What this task involves:
Once the line with "This screenshot has" is found, write it out along with each later line exactly, through the end of the entries, skipping every picture.

Dataset records:
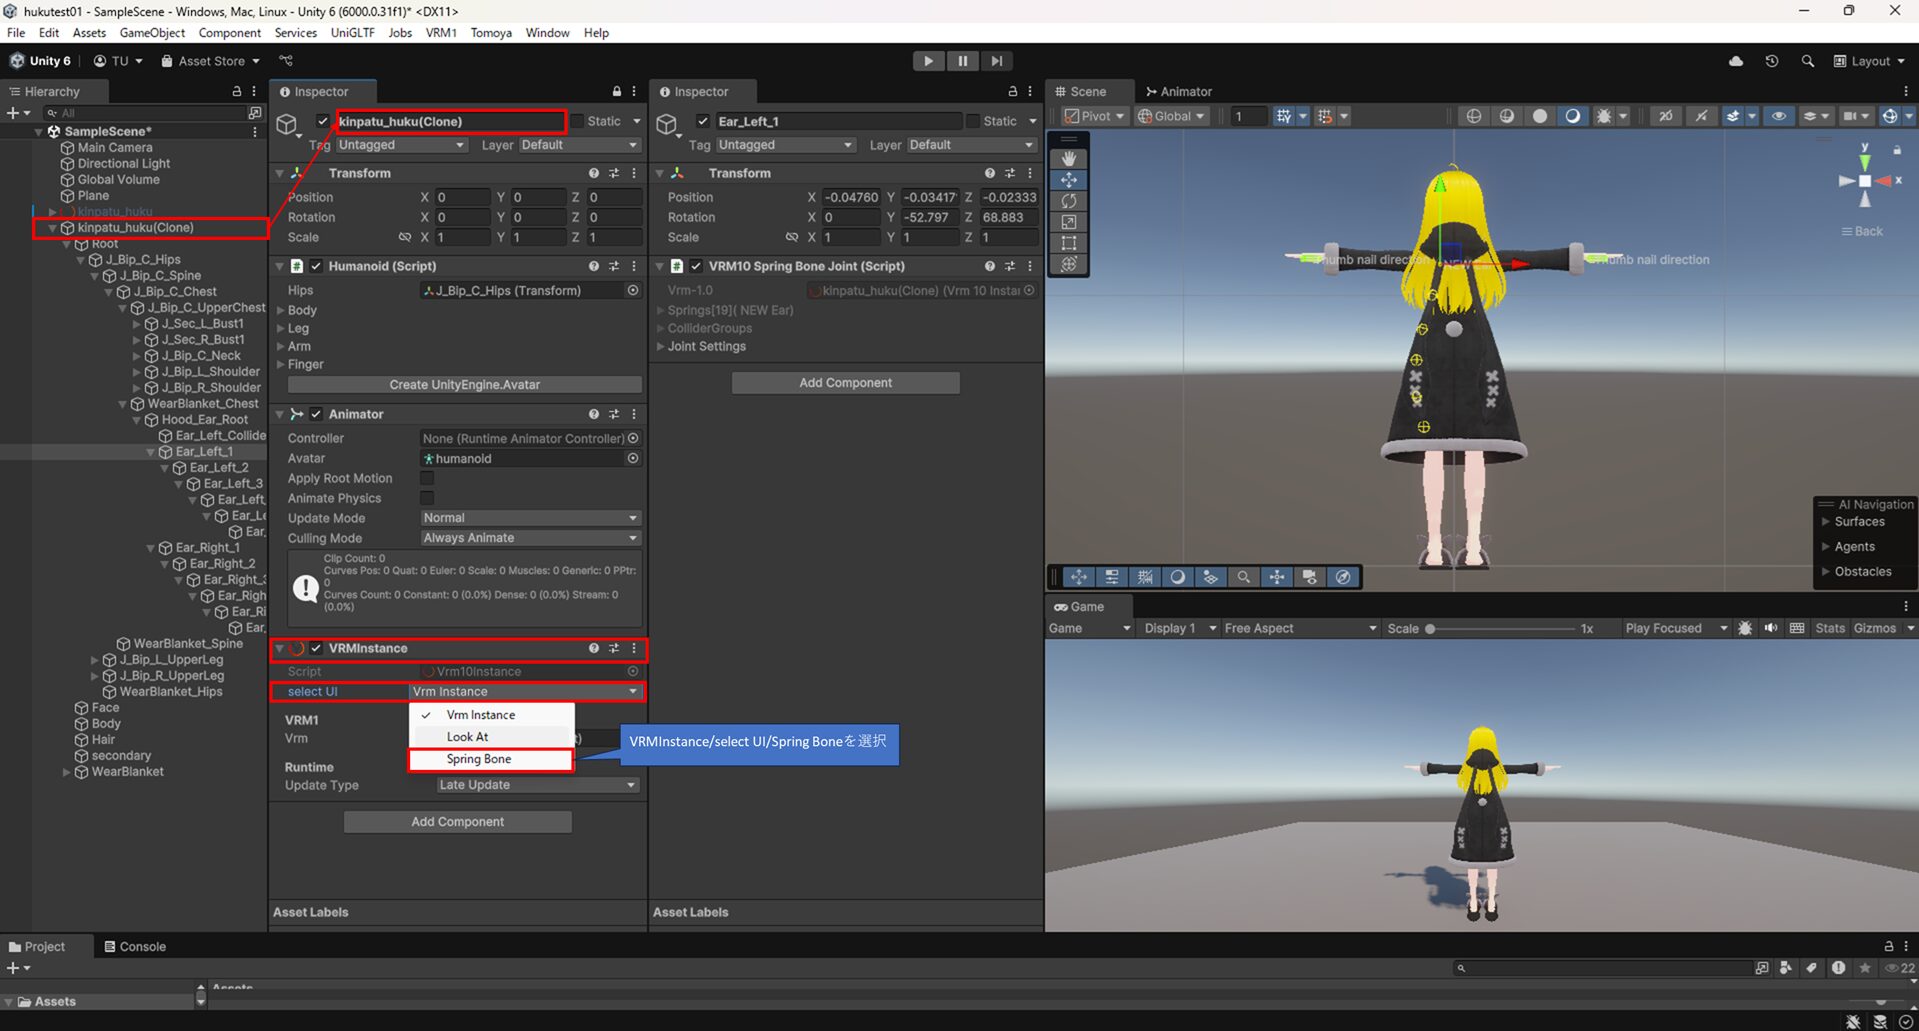The width and height of the screenshot is (1919, 1031).
Task: Toggle the Apply Root Motion checkbox
Action: (x=427, y=478)
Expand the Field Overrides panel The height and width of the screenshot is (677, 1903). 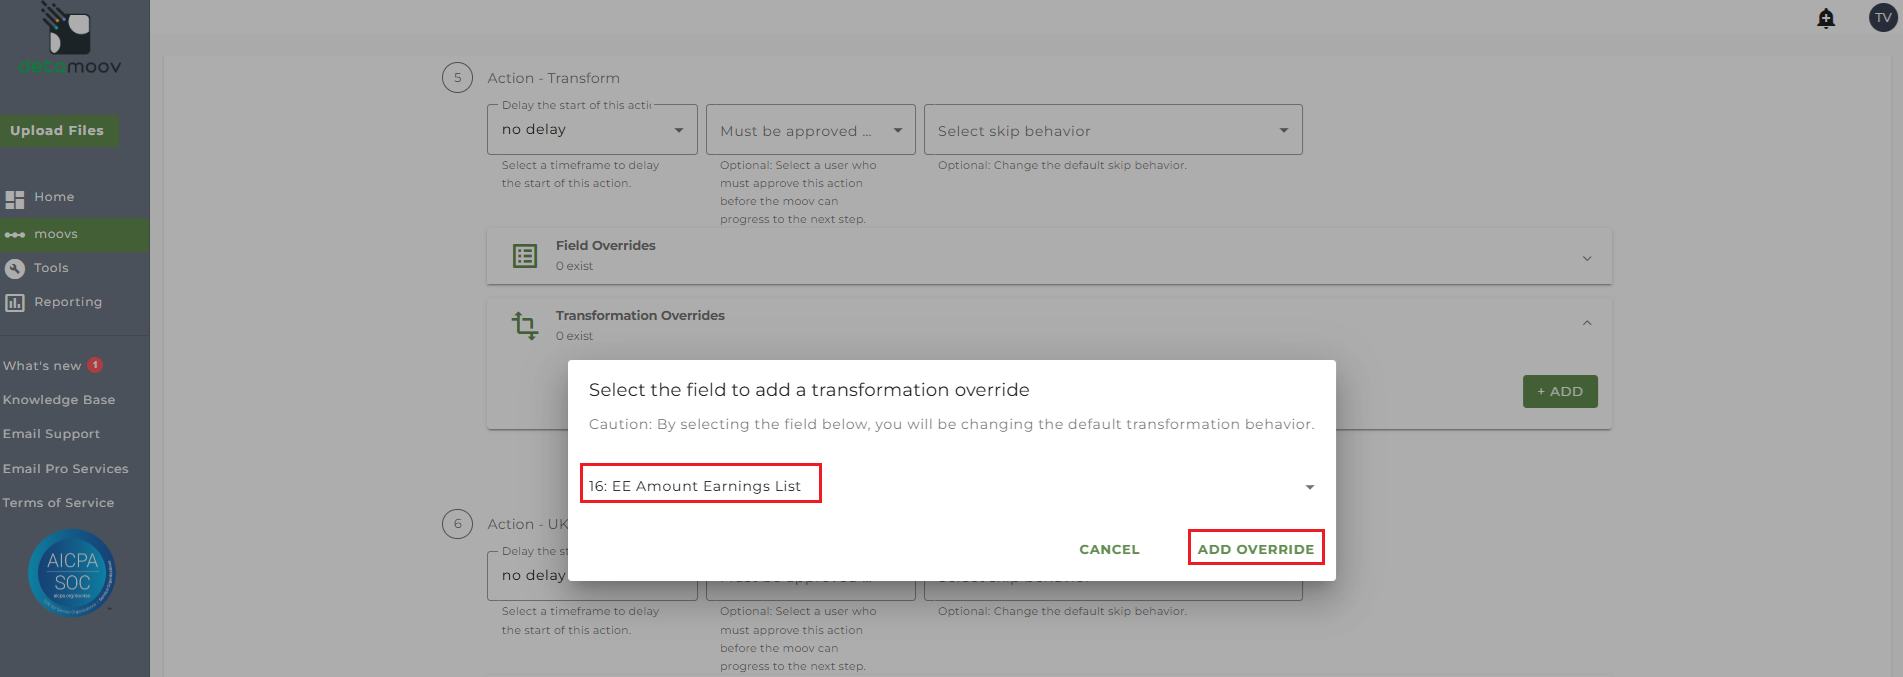pos(1586,258)
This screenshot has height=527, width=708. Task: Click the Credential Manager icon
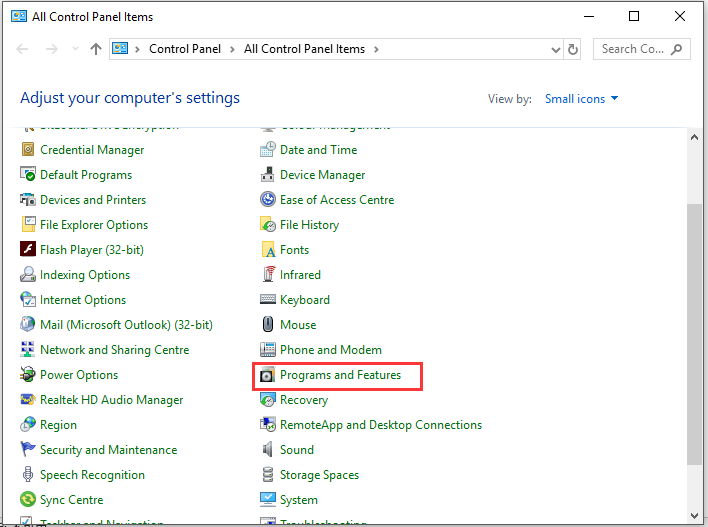click(28, 150)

Final answer:
This screenshot has height=527, width=708. Task: Click the Credential Manager icon
click(28, 150)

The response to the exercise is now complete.